Difference in lifestyles existed in the mountains just as it did in other places around America. There were people in the relocated Shenandoah communities that were college educated, like John Alexander, a lawyer. Some owned orchards and beautiful, nine-room houses. There were post offices and stores in some communities. Yet, there were also some extremely poor, uneducated, underemployed families living in one-room shacks. This enormous divide was not unique to the mountains. During the Great Depression, “rock bottom” hit an all-time low. Just as these differences were seen all over America, so were barefoot and shoed children and adults.
In fact, the parasitic infection known as hookworm affected as much as 40% of the population of the southern states in the early twentieth century. Hookworks find their way into the human body via a bare foot or other exposed skin landing on soil containing the parasite's eggs, carried by fecal particles. It can be spread through unwashed fruits and vegetables, poor sanitation and putting fingers into mouths before properly cleansing them. The parasite feasts upon it’s host and an untreated hookworm infection will usually lead to deficiency in iron and the symptoms of anemia, including extreme lethargy. One might observe a person with such an infection and assume they lacked ambition and initiative. A pregnant woman with such a parasite would certainly appear “puny” and of “low vitality.” It is likely that many of the inhabitants of Shenandoah were battling the malnutrition, weight loss, and fatigue that characterized this infection when they were observed by outsiders to be lacking motivation.
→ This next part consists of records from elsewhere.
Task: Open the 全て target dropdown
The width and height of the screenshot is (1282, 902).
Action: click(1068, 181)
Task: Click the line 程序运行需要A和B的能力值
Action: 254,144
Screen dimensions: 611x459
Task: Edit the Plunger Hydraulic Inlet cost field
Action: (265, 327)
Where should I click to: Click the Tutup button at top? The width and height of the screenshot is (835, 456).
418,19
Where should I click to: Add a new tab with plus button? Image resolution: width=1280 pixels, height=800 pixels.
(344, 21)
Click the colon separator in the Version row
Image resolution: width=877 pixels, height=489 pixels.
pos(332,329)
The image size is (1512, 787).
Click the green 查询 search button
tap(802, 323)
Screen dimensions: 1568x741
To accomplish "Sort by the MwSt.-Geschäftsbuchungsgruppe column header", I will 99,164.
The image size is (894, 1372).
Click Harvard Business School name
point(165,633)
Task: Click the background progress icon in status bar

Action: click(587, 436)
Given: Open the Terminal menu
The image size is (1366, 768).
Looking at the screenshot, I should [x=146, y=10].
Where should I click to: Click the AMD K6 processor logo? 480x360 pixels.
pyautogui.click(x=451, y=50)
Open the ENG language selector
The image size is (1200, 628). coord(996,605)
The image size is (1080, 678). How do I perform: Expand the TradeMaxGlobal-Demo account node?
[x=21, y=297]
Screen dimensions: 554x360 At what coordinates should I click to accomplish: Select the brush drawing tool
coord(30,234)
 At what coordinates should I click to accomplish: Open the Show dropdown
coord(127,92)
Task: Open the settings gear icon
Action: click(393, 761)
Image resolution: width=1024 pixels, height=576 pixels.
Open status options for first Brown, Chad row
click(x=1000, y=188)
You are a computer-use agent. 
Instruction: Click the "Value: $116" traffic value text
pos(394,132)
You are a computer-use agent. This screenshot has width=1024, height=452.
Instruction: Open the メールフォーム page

Would the mountain residents be at more risk for such a health risk? Yes. But, not because they were in isolated communities cut off from civilization, which was claimed by agents of the resettlement. The risk of infection increased with the increase of unsanitary conditions. During the 1920s and 1930s, this occurred in towns all across America- especially the South- on and off of mountains. With few houses being equipped with an indoor toilet, the occurrence of infection rose. In fact, the Rockefeller Sanitary Commission recognized the widespread threat of hookworm years before and concentrated educational efforts in Virginia and ten other southern states.